◆ **Provided text**:
════════════════════
The AT&T Foundation, based in San Antonio, Texas, has granted neighbor Southwest Foundation for Biomedical Research the ability to double its already-massive compute power.
The $1 million gift enabled SFBR to grow its “computer ranch” from 1,500 processors to 3,000. Specifically, the center has installed 375 new four-processor Opteron computers from vendor M&A Technologies of Carrollton, Texas.
Spokesperson April Borlinghaushaus told BioInform via e-mail that since 2,003 AT&T has provided the SFBR with more than $2.4 million in grant support that has “enhanced programs that help our scientific community get even closer to finding new methods of disease prevention and groundbreaking treatment possibilities.”
When asked to comment on future funding of SFBR, Borlinghaus said AT&T was not at liberty to disclose that.
John Blangero, AT&T Genomics Computing Center director, told BioInform that the gift follows a long history of philanthropy on the part of the telecommunications giant.
Tom Dyer, a staff scientist in the department of genetics, said SFBR began building its cluster more than a decade ago, starting out with “a few Pentium IIIs that have since been replaced.”
The legacy cluster was comprised of dual-processor Athlons with one GB of RAM, Dyer said. “These were purchased over time and thus vary in clock speed and so forth,” he explained via e-mail.
The new machines each contain two dual-core 1.8 GHz Opteron CPUs sharing 4 GB of RAM, he said.
“For testing purposes, we had previously bought another 24 of the same units, as well as 10 boxes each containing two single-core Opterons,” he wrote. That brings the total Opteron count to more than 1,600, he said, with the remainder of the cluster’s 3,000 CPUs being Athlons.
Blangero said the AT&T Foundation has been a long-time contributor to SFBR. He said that the AT&T Genomics Center was “largely built” with donations from the foundation in 2003.
SFBR will use the upgraded cluster as part of its work to detect genes that influence susceptibility to heart disease, diabetes, brain disorders, and cancer.
The center has used a separate gift of $300,000 from the Elizabeth Huth Coates Charitable Foundation to buy an Illumina 1G Genetic Analyzer for sequencing.
Blangero said that sequencing is one focus for the center, but not its core mission. And he said he wouldn’t classify SFBR as “largely doing bioinformatics at all.” Rather, he said, “we are very much focused on statistical genetics.”
════════════════════
[Lines drawn from a dataset]
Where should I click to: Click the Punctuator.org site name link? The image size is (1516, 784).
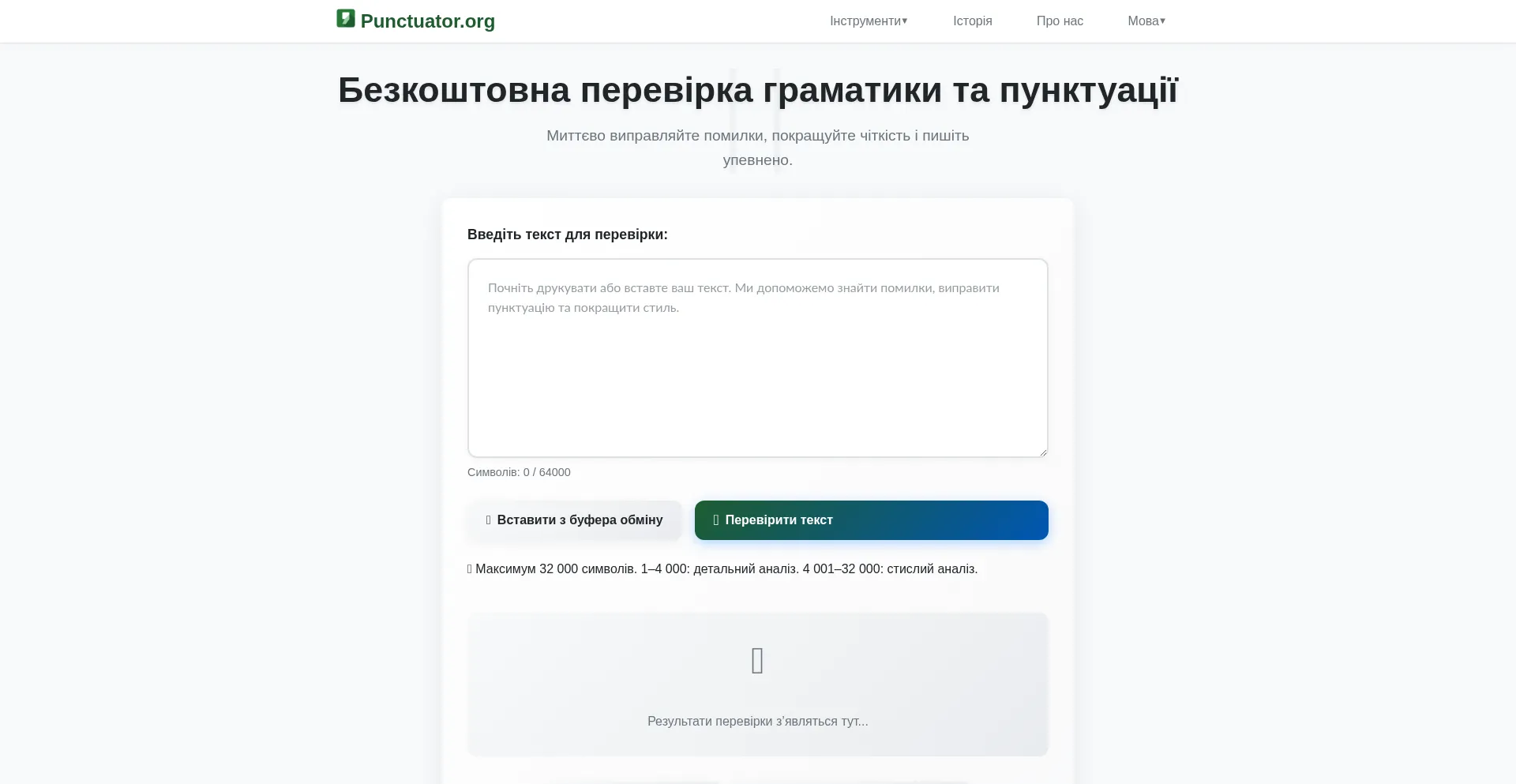pos(427,21)
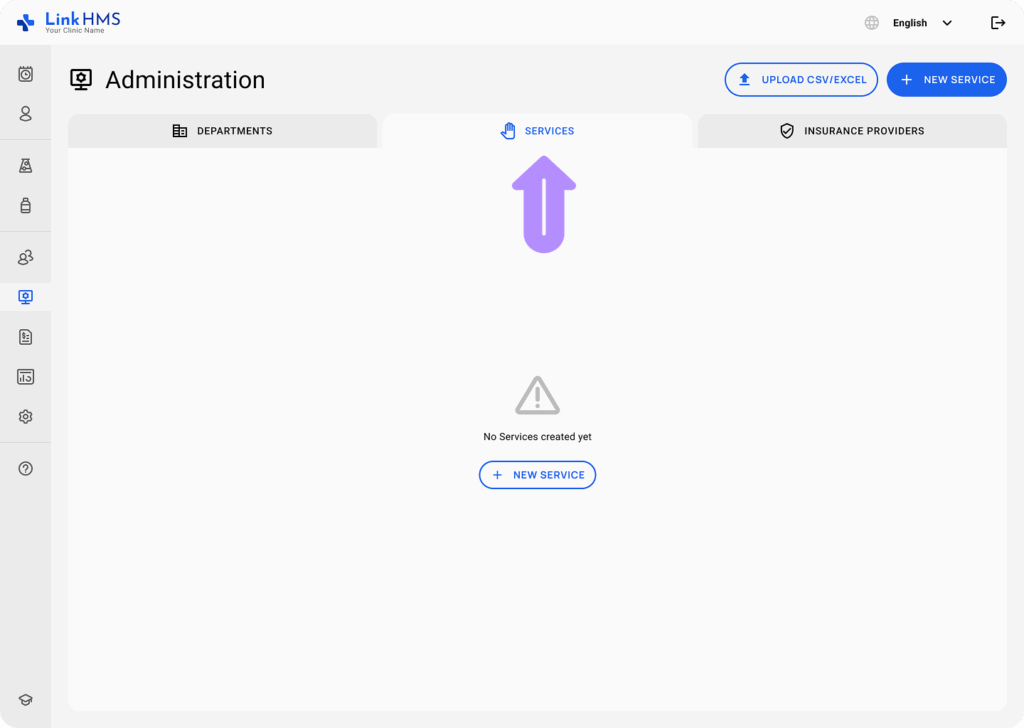This screenshot has height=728, width=1024.
Task: Click the logout icon in top bar
Action: tap(997, 23)
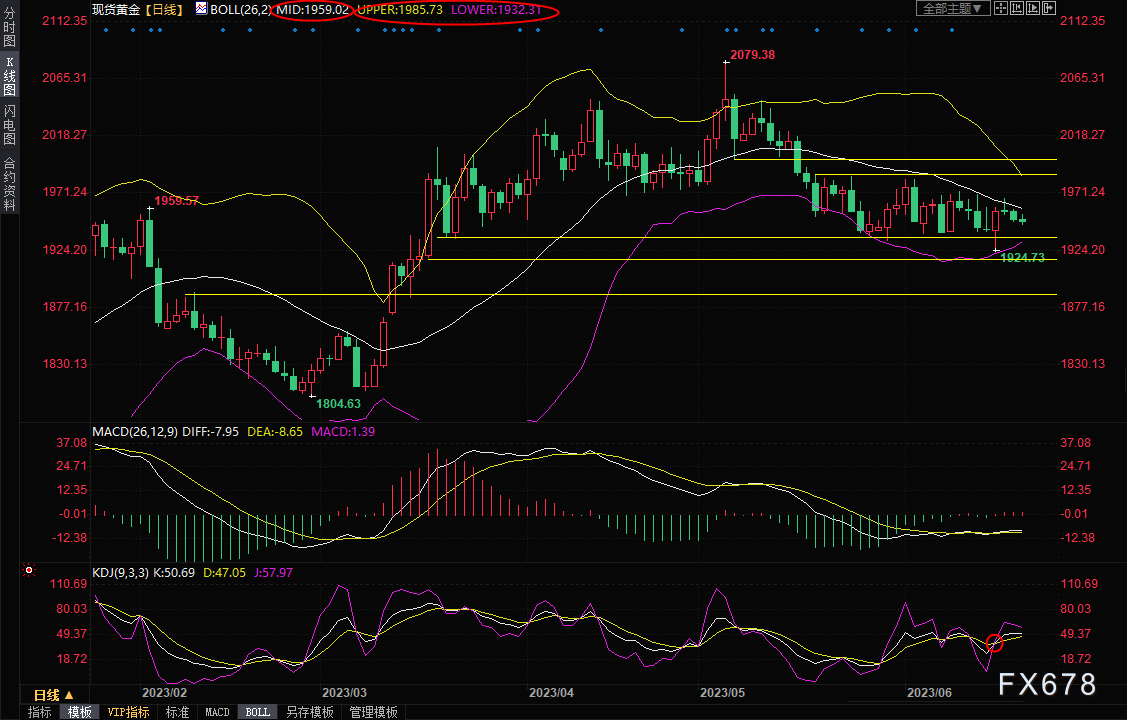Open the 闪电图 side tab

pyautogui.click(x=9, y=125)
════════════════════
◆ **Task requirements**:
(1) Update the passage of the article on the AT&T Foundation grant that opens with the words containing "SFBR will use" and closes with "Analyzer for sequencing.", replacing "gift" with "donation".
(2) Continue the article on the AT&T Foundation grant to SFBR, starting after its final sentence.
The lines above are separate material and have no connection to the article.

◆ **Results in order**:
(1)
SFBR will use the upgraded cluster as part of its work to detect genes that influence susceptibility to heart disease, diabetes, brain disorders, and cancer.
The center has used a separate donation of $300,000 from the Elizabeth Huth Coates Charitable Foundation to buy an Illumina 1G Genetic Analyzer for sequencing.

(2)
The upgraded computer “allows us to, hopefully, keep pace with this blossoming amount of data.”
The “real focus” of the center, he said, “is to relate sequence variation to phenotypic variation … We are very much into processing large bits of epidemiological data and relating sequence variation to disease. Our focus has been on localization of human disease-related genes.”
He said the center has developed some of the software used worldwide on such efforts, such as independent calculations for the identification of human genes.
“From the beginning we’ve developed [the software] so we could find all the independent calculations and be able to farm them out. Now we basically have a system that pretty much scales with the number of processors,” he said.
Dyer said that previously, the cluster didn’t have high-speed interconnect between the processors, which limited its computational capacity. “Imagine you have 100 people working on the same problem, not 100 versions of the same problem. … The first person can work a little while, the second person is working … then they have to stop and trade their results. It’s that time taken to trade results before they can move on” that was the problem before the upgraded system, he said.
Dyer said that SFBR’s genotyping capabilities have also expanded from being able to analyze only a few hundred samples to a million samples.
The upgraded computer, he said, “allows us to, hopefully, keep pace with this blossoming amount of data.”